I can't really get into many details about what its supposed to do other than interface with Jupyter kernels quickly (all code at my workplace is considered proprietary until we go through a review process for release).
I'm reasonably familiar with the Jupyter messaging protocol since I've essentially implemented a client for it, but multiplexed over Websockets.
As for the test code I'm using to see this latency, it's literally 'x = 10+25**2' being feed into a python kernel, and I measured the average native runtime of that as ~0.001 ms or less. (margin of error on the system timer over 1000 runs), so the 8ms number is really almost entirely overhead (some of which is understandably unavoidable, like the 0.2ms that Websockets imposes and the ~0.3ms that my end point code adds, some <1ms of ping between docker containers).
I probably will just create a client to the zmq sockets, but as a piece of guidance, if the kernel gateway is going to be useful for non-notebook frontends of non-trivial scale, it'll need to be faster. (once again sorry for being vague, but good ol' corporate policy)
Also I think I may have found your issue. The Jupyter core codebase doesn't appear to use any async functionality (on the ZMQ side), which if that is the case, then it would easily explain the sluggishness I'm seeing.
Edit: I found jupyter_client's ioloop client version. It would be better if it used zmq's asyncio support, but I'll see what happens if I interface with that.
Thanks for digging into this!
Update 2: I looked harder, and it would appear that you guys are pulling in the correct (current best) ioloop manager, but it is still using some (relatively) stale code that isn't really the fastest async zmq or python itself can do. I would recommend writing another class of kernel manager that depends on python 3.6's async functionality and propagating that through your class hierarchy. It would be kinda un-kosher for me to do that right now, but I'll see if I can work that out at some future date :/ . I should probably drop that suggestion on the jupyter_client or notebook repo since it's not really your problem if it's upstream.
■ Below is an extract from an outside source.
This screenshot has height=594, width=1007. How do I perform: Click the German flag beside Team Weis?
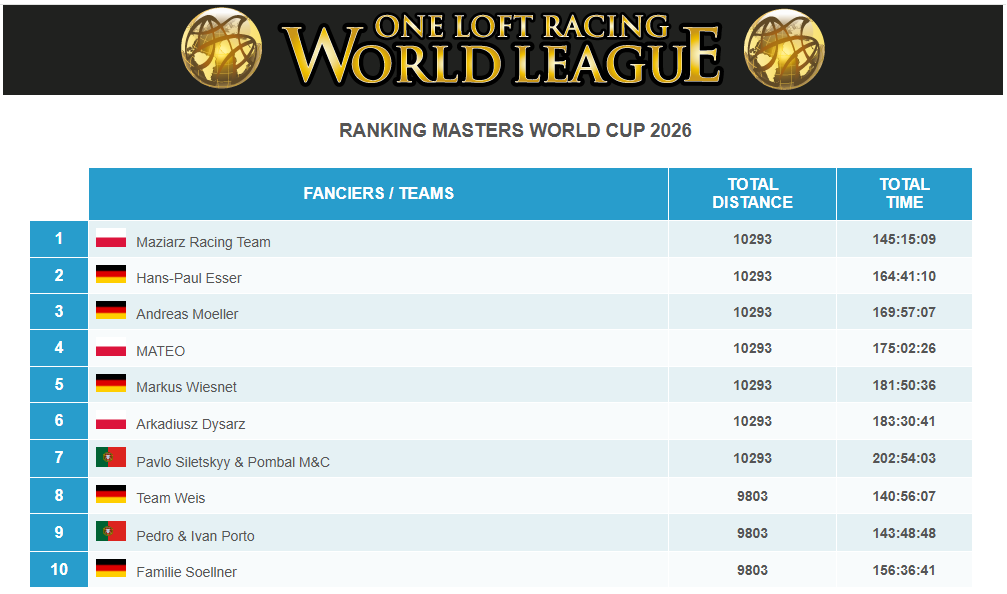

Yes, reporting that suggestion upstream would be kind of you.
I'll let you guys know if I really find a smoking gun, I would say I whiffed smoke here and there, but haven't really found which exact operation is taking so long, so there's still some work to be done on that front.
So I did some timing and some more careful poking around. It would seem that kernel_gateway is not the worst offender here. Even with a new async client, I was only able to get an IPython kernel's latency to around 5-6ms end-to-end. Of that, it appears that the vast majority of it is IPython side and not jupyter_client side (though about 1ms - 1.5 ms can be reasonably attributed to jupyter_client). That makes kernel_gateway's trade-off of a couple milliseconds for a REST API and websockets look pretty reasonable.
Thanks for the help!
PS a newer async client would still be useful, but that will probably happen upstream, so I'll make a new issue when one becomes available.
Thanks for looking into this and reporting your findings.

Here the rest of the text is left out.